Opinion
NOT TO BE PUBLISHED
Superior Court County of Ventura No. P079655, Kent M. Kellegrew, Judge.
Oldman, Cooley, Sallus, Gold, Birnberg & Coleman; Marshal A Oldman and Susan R. Izenstark, for Appellants.
Samuel M. Huestis, for Respondent.
YEGAN, Acting P.J.
In 1984 William Halby (William) and Shirley Halby (Shirley) executed an instrument creating the Halby Family Trust (Trust). Leah Halby Ligotti and Heather Halby Brink (appellants) and Mark Halby (respondent) are the children of William and Shirley. Appellants appeal from the probate court's order determining that, because William had died, the petition of Shirley's conservator to amend the Trust was "no longer viable" and respondent's petition for declaratory relief was "moot." We construe this order as a denial of both petitions. The order is appealable pursuant to Probate Code section 1304, subdivisions (a) and (d).
All statutory references are to the Probate Code.
Appellants argue that the probate court erred because the proposed amendment of the Trust would relate back to a time when Shirley and William were still living. We disagree and affirm.
Factual and Procedural Background
As amended and restated in 1996, the Trust provided that, upon the first to die, the Trust property would be divided into three separate subtrusts: Survivor's Trust A, Decedent's Trust B, and Decedent's Trust C. Survivor's Trust A would be revocable by the surviving trustor.
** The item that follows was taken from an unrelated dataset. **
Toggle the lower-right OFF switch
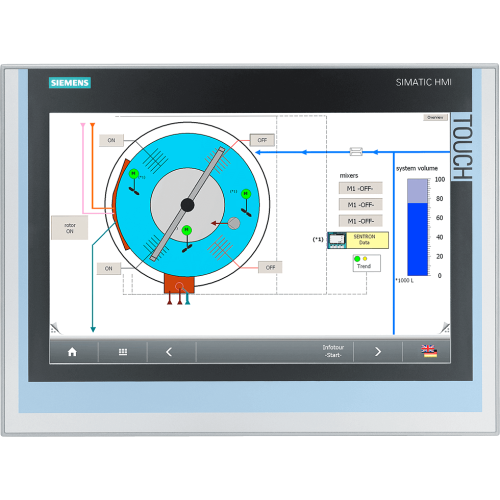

Decedent's Trust B and C would be irrevocable. After the death of the surviving trustor, the trustors' residence would be distributed to respondent. The residue of the Trust estate would be distributed as follows: 90 percent to respondent, 5 percent to appellant Ligotti, and 5 percent to appellant Brink. The Trust contained a no-contest clause.
In 2006 Sarah J. Hardcastle was appointed conservator of Shirley's person and estate. On October 1, 2007, Hardcastle filed a petition on Shirley's behalf seeking to amend the Trust and execute a pour-over will leaving Shirley's entire probate estate to the trustee of the amended Trust. The proposed amended trust instrument, entitled "Second Amendment and Restatement of the Halby Trust Agreement" (Second Amendment), was attached as an exhibit to the petition. The Second Amendment provided that, upon the death of the surviving trustor, the trust property would be distributed in equal shares to appellants and respondent. The Second Amendment also modified the designation of successor trustees.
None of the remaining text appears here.